1. FUNÁMBULO: LA MUSA DEL ARTISTA
La línea interminable entre la ficción la “realidad” van más allá de lo cotidiano, se
lleva al plano análogo de la muerte, la vida, Dios y lo infernal. Entre lo tierno y lo
siniestro. La perfecta armonía de la complejidad dicotómica del arte ensoñado de
cualquier artista con la herencia de un pasado decimonónico occidental; que no
hemos podido superar y que se ha visto arraigado con mayor vigor desde los años
70 con la experimentación, los descubrimientos y los planteamientos de las “otras
realidades”. Es por eso que Genet sigue siendo un vanguardista.
Su amor apasionado por Adballah, es más por el sentido de su arte que por su
persona. Lo configura como el epítome del artista escénico, consagrándolo a la
maldición de la soledad eterna y la tristeza intermitente de unos ojos que rayan
entre lo mundano y lo divino, haciendo gala del equilibrismo necesario para
entregarse al mundo de la perfección y la precisión, a cambio de aplausos que van
más allá de caras sonrientes y gestos estupefactos. Aplausos vacíos y sonrisas
inertes en las que el artista se ciñe para encontrarse en ese segundo de eterno de
sordidez, lleno de ecos afilados para dejar de ser la máscara, el funámbulo, el
bailarín, el saltimbanqui, el malabarista; y buscar con toda desesperación al ser
que se quedó tras bambalinas, al ser ordinario que nunca ha de encontrar y que
sin embargo está condenado a buscarlo a sabiendas de su fracaso predestinado
por entregarse al escenario. Por entregárselo todo y no dejarse nada para sí. Por
ser grande entre los grandes y entre los ordinarios, es grande por su incapacidad
de ser alguien, por ser nadie, por estar tan lleno de vacío para contenerlo todo.
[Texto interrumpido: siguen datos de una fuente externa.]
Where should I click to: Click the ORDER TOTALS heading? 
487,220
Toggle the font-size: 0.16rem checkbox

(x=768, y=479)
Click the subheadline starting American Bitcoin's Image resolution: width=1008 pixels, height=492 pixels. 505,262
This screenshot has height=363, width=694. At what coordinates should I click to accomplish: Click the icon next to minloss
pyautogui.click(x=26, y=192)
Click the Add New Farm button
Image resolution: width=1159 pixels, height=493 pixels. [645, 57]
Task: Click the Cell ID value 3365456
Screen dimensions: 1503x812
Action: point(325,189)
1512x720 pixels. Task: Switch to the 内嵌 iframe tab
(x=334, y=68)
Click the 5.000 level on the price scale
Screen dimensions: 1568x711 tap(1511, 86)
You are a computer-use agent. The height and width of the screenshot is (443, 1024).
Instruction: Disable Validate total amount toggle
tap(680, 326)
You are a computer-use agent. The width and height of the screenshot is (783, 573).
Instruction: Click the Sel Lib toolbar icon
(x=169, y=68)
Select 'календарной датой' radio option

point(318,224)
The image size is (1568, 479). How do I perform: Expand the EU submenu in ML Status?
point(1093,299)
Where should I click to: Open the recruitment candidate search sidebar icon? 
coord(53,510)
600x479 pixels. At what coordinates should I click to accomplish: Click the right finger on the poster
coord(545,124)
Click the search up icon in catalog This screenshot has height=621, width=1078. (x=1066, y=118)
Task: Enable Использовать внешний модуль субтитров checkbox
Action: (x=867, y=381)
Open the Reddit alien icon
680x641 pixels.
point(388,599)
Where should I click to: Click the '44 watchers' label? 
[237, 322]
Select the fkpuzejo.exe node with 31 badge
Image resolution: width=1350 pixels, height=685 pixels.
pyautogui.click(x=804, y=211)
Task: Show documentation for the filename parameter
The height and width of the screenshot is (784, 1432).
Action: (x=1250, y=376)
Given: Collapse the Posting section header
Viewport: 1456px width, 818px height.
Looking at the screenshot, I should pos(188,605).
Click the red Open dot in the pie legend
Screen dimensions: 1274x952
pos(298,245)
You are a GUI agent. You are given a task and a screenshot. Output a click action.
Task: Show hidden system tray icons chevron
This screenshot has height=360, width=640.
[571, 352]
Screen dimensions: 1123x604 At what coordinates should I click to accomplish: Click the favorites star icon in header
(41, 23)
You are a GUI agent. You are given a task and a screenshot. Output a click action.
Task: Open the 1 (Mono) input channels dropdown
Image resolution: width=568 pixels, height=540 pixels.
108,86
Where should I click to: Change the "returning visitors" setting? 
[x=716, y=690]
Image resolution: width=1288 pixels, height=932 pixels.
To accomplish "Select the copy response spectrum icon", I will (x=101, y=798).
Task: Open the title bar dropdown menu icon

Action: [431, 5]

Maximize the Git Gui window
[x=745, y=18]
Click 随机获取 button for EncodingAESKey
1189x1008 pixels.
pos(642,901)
El artista incomprendido va de la mano del poeta maldito, hacia las glorias del
infierno maquillado de paraíso. A sabiendas del engaño, a sabiendas del artificio
se vuelven adictos al vacío. Se arriesga el pellejo por un público pelado, por un
montón de gente que de no ser por un alambre y el juego de la muerte, a plena luz
del sol, sin reflectores, sin alambre y sin muerte, no lo reconocería sino como un
mendigo más. Y es esa la grandeza del amor, no por la humanidad, sino del odio
por la misma, mostrarle su miseria de forma tan grotesca, tan artificial que no se
den cuenta y que encima se quede contenta.